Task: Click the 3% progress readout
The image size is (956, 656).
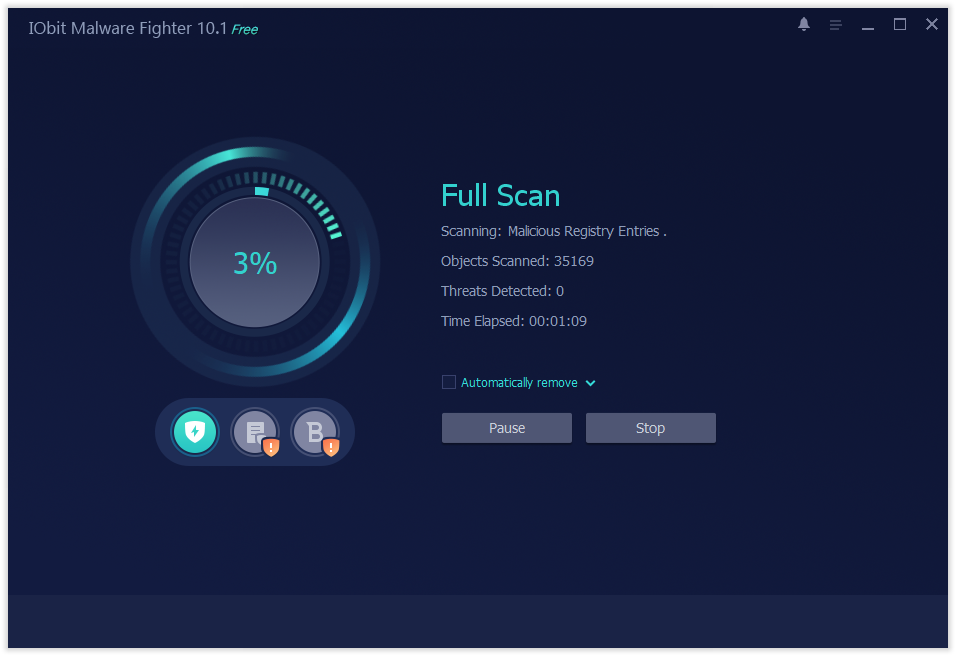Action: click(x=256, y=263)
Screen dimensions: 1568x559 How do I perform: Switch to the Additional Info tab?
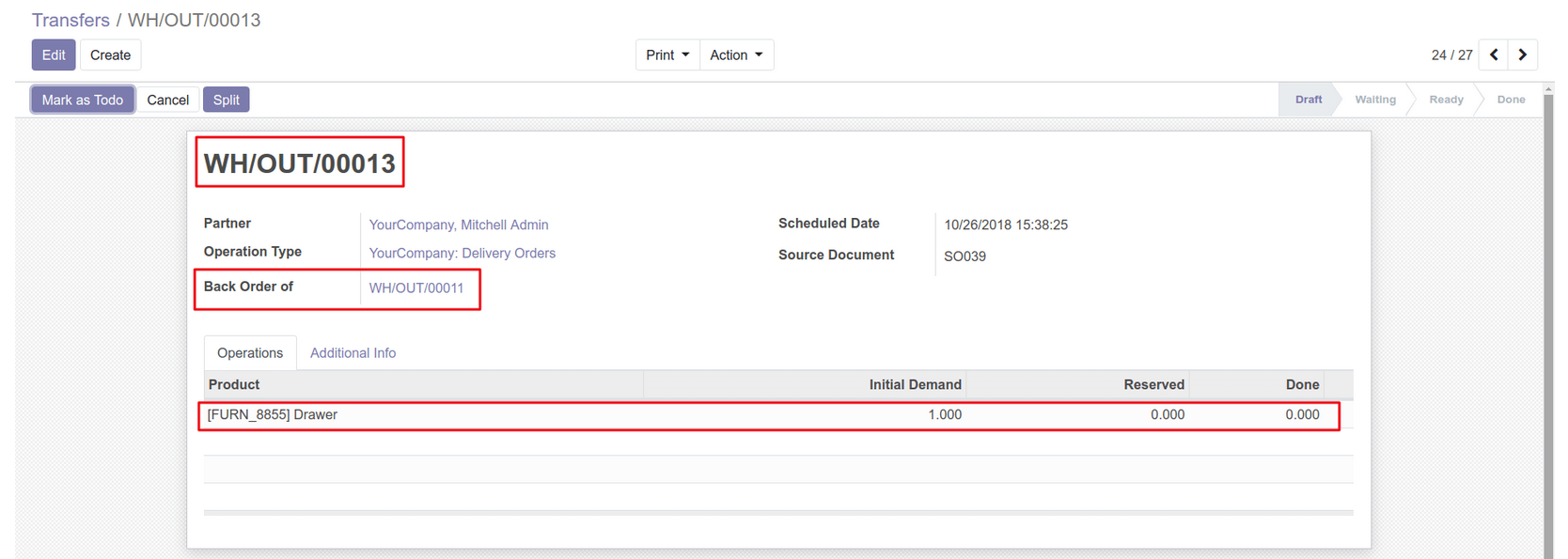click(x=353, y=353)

## Problem to solve:
A word-for-word transcription of the listing is needed, minus its images.

## Finished exercise:
Task: Click the 3% progress readout
The image size is (956, 656).
Action: click(x=256, y=263)
Screen dimensions: 1568x559 How do I perform: Switch to the Additional Info tab?
click(x=353, y=353)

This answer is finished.